With the help of lifestyle trainer Beverly Scarlett, however, she has come to embrace eating less meat and going vegetarian with more of her meals.
“Actually, it saved my life,” she said as she patted Romaine lettuce leaves dry in a kitchen at the Augusta-Richmond County Public Library. Scarlett and Johnson were among seven people gathered for a weekly meeting of the CSRA Vegetarian Society, and they were learning to make vegan salad dressings and desserts.
Scarlett whipped up a tasty-looking no-bake cheesecake with tofu cream cheese and agave nectar instead of sugar.
“Then you don’t have all of the saturated fat from the animal products because this is all plant-based,” she said.
Eating that way in the meat-heavy South should not be hard, Scarlett said.

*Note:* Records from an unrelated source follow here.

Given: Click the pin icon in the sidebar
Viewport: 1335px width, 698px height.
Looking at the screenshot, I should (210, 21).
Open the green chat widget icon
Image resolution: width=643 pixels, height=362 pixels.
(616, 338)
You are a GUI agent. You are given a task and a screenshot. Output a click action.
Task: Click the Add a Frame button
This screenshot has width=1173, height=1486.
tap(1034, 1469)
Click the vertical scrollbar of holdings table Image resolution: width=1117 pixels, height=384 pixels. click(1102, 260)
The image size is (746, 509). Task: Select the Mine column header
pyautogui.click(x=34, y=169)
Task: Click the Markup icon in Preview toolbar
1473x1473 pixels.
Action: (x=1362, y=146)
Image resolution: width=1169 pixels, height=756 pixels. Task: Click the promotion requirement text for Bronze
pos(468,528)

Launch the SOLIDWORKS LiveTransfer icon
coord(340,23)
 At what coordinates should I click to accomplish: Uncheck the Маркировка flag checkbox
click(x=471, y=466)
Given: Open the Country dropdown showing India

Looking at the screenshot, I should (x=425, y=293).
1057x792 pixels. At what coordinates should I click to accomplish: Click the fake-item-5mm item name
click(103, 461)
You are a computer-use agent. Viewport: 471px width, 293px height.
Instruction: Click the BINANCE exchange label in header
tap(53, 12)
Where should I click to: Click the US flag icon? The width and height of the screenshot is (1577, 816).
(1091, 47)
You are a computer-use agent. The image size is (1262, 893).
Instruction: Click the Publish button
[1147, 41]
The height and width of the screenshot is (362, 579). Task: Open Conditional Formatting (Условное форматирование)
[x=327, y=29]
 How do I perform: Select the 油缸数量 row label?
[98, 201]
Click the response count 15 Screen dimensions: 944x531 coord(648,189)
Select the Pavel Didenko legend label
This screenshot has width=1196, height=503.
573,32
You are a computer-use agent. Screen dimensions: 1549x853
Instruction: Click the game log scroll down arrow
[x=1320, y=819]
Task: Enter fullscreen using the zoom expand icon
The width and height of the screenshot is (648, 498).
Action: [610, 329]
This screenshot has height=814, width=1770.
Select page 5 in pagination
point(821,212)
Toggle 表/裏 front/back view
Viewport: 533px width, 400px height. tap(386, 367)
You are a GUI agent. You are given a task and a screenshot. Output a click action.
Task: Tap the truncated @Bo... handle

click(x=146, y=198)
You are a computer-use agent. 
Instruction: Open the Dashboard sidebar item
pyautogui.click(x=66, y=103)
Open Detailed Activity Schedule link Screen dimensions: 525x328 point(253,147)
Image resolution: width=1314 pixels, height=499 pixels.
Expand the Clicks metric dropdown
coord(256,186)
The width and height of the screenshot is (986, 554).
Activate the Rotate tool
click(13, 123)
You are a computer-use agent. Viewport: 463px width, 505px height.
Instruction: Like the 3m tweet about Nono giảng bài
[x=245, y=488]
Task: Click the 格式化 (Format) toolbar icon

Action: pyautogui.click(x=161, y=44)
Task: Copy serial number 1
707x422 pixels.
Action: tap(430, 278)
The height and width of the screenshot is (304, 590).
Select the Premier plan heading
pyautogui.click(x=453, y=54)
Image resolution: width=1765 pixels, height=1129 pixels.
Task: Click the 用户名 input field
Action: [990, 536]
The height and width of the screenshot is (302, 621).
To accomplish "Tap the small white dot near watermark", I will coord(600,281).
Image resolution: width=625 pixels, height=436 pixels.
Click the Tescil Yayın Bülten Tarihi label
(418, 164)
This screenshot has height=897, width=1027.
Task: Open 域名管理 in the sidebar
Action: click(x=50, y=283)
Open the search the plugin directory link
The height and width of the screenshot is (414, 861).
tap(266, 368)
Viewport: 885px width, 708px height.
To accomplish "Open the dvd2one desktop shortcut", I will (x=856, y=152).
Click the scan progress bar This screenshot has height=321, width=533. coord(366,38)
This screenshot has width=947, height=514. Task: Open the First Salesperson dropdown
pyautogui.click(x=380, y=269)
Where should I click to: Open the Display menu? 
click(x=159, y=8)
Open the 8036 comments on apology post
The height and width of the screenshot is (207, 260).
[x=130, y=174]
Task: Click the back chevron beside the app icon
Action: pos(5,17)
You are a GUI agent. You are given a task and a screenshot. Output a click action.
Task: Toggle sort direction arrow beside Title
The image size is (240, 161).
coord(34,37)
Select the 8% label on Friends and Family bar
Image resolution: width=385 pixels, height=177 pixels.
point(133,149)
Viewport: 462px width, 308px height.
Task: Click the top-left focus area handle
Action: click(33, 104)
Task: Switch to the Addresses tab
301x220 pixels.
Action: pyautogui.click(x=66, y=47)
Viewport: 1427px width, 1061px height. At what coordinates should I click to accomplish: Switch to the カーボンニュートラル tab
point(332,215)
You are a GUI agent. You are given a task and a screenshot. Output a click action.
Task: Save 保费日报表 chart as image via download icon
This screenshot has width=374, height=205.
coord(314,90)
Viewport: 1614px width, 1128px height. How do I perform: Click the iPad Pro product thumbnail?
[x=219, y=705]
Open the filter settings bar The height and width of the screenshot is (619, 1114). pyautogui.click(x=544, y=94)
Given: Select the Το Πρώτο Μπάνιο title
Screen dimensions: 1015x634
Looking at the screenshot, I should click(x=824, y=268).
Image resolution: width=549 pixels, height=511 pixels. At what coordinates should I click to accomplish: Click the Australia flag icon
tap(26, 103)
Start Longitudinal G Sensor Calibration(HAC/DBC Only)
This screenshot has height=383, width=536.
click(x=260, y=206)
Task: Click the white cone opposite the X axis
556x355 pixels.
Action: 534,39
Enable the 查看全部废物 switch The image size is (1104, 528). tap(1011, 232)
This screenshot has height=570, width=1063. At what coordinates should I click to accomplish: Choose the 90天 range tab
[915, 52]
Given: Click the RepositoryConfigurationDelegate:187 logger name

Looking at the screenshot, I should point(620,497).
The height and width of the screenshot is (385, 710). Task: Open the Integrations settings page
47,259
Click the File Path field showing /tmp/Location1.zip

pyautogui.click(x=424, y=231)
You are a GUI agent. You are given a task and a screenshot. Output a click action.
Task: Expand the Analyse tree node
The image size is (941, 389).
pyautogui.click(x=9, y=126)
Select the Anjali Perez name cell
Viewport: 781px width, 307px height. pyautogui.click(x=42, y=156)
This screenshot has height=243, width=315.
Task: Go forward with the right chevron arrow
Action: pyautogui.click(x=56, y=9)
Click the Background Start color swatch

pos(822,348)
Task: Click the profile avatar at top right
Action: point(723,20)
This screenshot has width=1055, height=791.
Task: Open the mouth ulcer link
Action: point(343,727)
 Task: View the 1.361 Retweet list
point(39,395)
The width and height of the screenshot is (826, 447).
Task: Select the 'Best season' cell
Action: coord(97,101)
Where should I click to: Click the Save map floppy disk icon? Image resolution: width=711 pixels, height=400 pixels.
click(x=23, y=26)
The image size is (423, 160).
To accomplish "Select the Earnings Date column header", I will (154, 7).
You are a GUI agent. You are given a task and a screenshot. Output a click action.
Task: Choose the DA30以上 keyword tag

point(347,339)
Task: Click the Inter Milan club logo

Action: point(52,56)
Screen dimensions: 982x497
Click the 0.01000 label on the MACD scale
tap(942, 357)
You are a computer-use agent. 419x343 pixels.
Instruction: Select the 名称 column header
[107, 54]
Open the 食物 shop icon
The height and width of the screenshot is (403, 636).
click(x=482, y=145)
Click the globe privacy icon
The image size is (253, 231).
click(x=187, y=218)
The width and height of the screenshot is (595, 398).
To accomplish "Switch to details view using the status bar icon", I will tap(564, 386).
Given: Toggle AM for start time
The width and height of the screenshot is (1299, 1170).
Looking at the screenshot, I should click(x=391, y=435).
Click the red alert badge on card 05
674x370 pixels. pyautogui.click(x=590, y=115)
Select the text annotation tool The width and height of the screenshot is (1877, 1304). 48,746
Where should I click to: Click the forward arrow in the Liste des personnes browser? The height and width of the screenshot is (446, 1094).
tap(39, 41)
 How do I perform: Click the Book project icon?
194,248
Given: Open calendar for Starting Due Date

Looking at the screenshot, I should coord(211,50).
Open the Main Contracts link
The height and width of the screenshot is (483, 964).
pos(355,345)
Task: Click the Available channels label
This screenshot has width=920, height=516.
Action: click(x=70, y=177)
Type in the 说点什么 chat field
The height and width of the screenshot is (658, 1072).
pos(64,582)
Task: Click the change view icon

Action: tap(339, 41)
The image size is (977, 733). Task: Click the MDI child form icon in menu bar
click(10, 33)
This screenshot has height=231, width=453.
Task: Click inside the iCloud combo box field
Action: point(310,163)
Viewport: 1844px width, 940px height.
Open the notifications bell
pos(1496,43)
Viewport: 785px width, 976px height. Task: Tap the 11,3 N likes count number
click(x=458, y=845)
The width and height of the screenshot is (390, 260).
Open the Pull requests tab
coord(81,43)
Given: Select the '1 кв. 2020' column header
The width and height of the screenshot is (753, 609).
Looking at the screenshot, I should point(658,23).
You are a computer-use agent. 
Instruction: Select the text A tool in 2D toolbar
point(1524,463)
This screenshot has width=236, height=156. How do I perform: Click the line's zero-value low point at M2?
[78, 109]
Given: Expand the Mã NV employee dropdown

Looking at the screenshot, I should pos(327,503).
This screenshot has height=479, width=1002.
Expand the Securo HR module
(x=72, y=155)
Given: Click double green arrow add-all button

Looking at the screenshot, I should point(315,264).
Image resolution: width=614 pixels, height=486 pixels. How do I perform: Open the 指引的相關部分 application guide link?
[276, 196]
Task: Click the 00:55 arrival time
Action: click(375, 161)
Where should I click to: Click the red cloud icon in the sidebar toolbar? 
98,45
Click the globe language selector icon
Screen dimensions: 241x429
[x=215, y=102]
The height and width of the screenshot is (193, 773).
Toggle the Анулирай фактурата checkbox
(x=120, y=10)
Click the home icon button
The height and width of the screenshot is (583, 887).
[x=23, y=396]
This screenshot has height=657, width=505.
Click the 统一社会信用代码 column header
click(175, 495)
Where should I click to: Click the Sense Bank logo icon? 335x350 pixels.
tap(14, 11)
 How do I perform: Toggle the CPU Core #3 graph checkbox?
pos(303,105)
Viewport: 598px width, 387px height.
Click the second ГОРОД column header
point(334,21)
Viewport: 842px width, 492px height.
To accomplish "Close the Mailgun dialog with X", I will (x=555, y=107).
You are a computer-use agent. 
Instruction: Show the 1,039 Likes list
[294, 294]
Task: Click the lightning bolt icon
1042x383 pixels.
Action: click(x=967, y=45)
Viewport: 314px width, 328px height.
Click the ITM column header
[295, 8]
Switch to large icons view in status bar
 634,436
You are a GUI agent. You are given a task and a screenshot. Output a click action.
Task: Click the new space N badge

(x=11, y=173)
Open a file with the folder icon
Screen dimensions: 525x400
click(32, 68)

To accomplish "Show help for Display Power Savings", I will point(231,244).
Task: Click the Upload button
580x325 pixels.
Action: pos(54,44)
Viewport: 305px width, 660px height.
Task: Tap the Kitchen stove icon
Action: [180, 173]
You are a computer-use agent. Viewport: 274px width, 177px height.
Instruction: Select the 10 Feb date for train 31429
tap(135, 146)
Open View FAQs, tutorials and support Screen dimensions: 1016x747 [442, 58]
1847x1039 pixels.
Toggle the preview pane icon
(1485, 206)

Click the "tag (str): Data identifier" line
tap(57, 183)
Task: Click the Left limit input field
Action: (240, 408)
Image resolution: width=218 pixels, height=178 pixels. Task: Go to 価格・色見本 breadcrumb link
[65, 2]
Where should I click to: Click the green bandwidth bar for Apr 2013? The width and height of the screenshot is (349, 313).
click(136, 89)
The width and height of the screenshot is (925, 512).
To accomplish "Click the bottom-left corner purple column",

“It is not more difficult,” she said. “You just have to plan ahead.”
And it might mean doing more yourself, Johnson said.
“I take my lunch,” she said. “Now I have my lunchbox in my car.”
Having grown up in the South and living for a while in Santa Fe, N.M., where entire restaurants are vegan, trying to eat that way in Augusta seems difficult, said Jackie Barber, who was attending her first meeting and trying to eat more vegetarian meals.
“I don’t understand what you eat if you are not making it yourself,” she said.
Hameeda Robertson was also attending her first meeting and “came to be inspired.” She was trying to eat more vegetables and hoped to feel better and sleep better.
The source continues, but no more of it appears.